Risk-sensitive reinforcement learning using expectiles, shortfall risk and optimized certainty equivalent risk
We propose risk-sensitive reinforcement learning algorithms catering to three families of risk measures, namely expectiles, utility-based shortfall risk and optimized certainty equivalent risk. For each risk measure, in the context of a finite horizon Markov decision process, we first derive a policy gradient theorem. Second, we propose estimators of the risk-sensitive policy gradient for each of the aforementioned risk measures, and establish $\mathcal{O}\left(1/m\right)$ mean-squared error bounds for our estimators, where $m$ is the number of trajectories. Further, under standard assumptions for policy gradient-type algorithms, we establish smoothness of the risk-sensitive objective, in turn leading to stationary convergence rate bounds for the overall risk-sensitive policy gradient algorithm that we propose.

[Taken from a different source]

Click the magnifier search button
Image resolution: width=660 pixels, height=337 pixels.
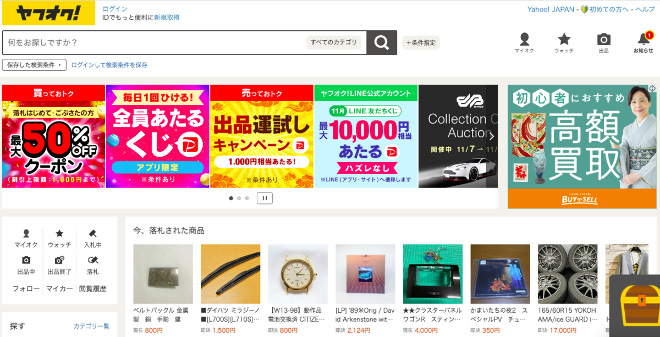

Finally, we conduct numerical experiments to validate the theoretical findings on popular RL benchmarks.
💡 Research Summary
This paper develops a unified risk‑sensitive reinforcement‑learning (RL) framework that accommodates three important families of convex risk measures: expectiles, utility‑based shortfall risk (UBSR), and optimized certainty equivalent (OCE) risk. For each risk measure, the authors work within a finite‑horizon Markov decision process (MDP) and first derive a policy‑gradient theorem that expresses the gradient of the risk‑sensitive objective with respect to the policy parameters.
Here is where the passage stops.